- Opening Delimiter -

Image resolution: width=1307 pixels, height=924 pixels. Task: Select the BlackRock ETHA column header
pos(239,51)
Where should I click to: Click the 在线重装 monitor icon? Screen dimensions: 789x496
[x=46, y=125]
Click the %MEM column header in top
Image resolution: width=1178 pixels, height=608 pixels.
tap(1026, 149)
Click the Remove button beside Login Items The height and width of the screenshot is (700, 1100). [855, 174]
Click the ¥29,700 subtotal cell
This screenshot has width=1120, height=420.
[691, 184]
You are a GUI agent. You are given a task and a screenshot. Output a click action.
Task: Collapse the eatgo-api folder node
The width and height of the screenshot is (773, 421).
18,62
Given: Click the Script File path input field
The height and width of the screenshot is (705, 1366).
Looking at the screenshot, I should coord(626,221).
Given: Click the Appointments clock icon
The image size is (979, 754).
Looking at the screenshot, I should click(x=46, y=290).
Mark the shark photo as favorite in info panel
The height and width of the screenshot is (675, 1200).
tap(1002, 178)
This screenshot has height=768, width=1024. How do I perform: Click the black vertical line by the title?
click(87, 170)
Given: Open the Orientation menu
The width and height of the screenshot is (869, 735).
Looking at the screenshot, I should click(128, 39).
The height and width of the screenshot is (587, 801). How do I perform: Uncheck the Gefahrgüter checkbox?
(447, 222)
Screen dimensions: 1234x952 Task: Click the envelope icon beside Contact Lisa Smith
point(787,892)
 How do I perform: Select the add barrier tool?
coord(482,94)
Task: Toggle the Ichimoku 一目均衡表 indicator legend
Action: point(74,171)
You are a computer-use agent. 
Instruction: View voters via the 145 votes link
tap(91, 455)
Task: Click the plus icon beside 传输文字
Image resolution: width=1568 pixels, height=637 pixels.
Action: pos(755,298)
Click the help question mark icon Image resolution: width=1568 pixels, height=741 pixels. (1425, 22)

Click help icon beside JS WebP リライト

- Closing Delimiter -

* Exercise prompt
Every line in the data above that contains "agent" needs to be copied.

* Response to this exercise
You are a GUI agent. You are given a task and a screenshot. Output a click action.
You are a computer-use agent. 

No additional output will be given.